## EXERCISE AIM:
Report the count of lines holding "Locate" in the records, with no other words.

## SOURCE MATERIAL:

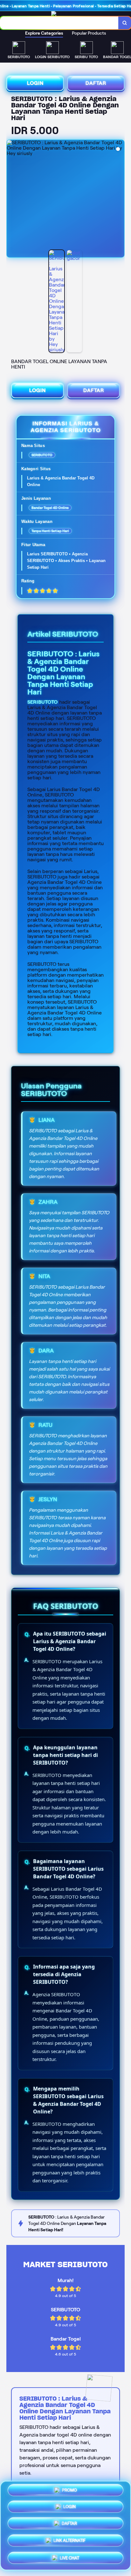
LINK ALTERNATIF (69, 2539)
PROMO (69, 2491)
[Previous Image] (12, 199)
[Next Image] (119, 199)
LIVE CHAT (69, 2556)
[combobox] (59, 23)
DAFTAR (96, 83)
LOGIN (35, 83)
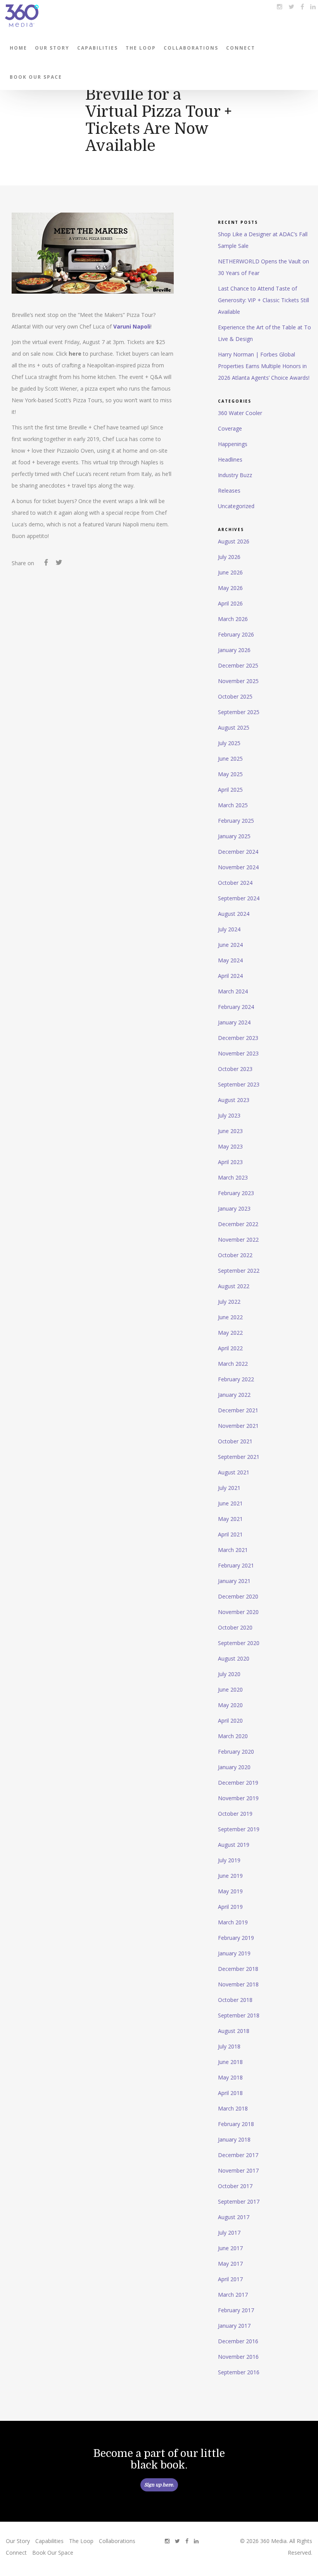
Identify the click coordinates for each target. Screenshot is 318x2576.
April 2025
* * *
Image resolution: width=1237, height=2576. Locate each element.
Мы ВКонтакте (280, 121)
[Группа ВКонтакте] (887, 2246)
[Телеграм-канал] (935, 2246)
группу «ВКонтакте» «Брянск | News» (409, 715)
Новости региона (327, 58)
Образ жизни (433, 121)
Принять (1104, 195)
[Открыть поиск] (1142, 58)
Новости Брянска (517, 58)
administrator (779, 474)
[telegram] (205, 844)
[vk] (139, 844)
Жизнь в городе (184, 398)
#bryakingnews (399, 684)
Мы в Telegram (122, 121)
==
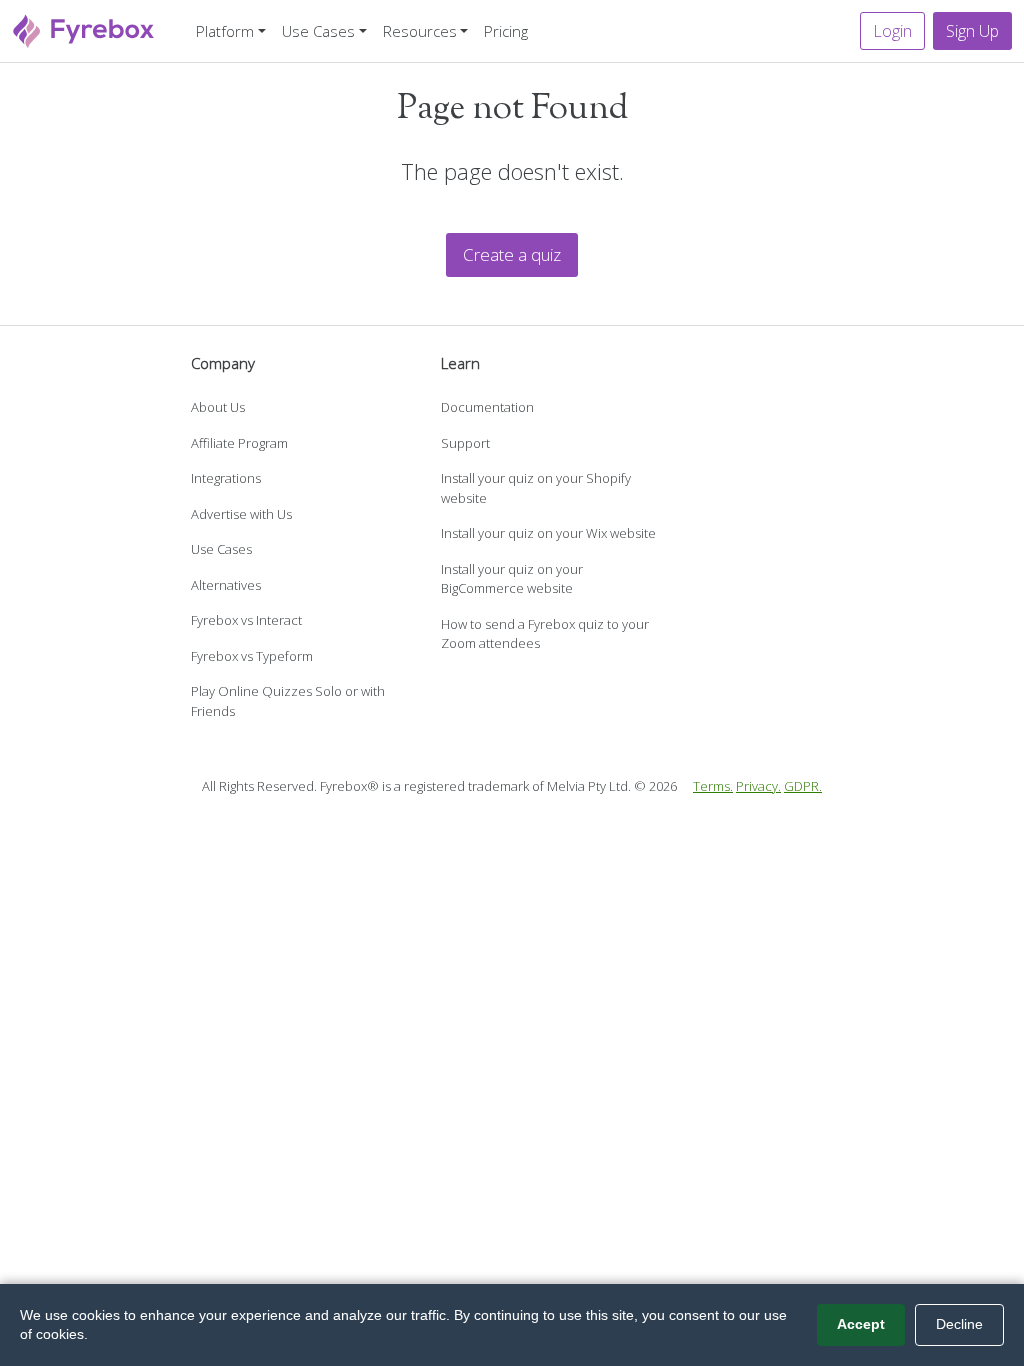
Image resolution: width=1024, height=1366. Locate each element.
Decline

## TASK OUTPUT:
2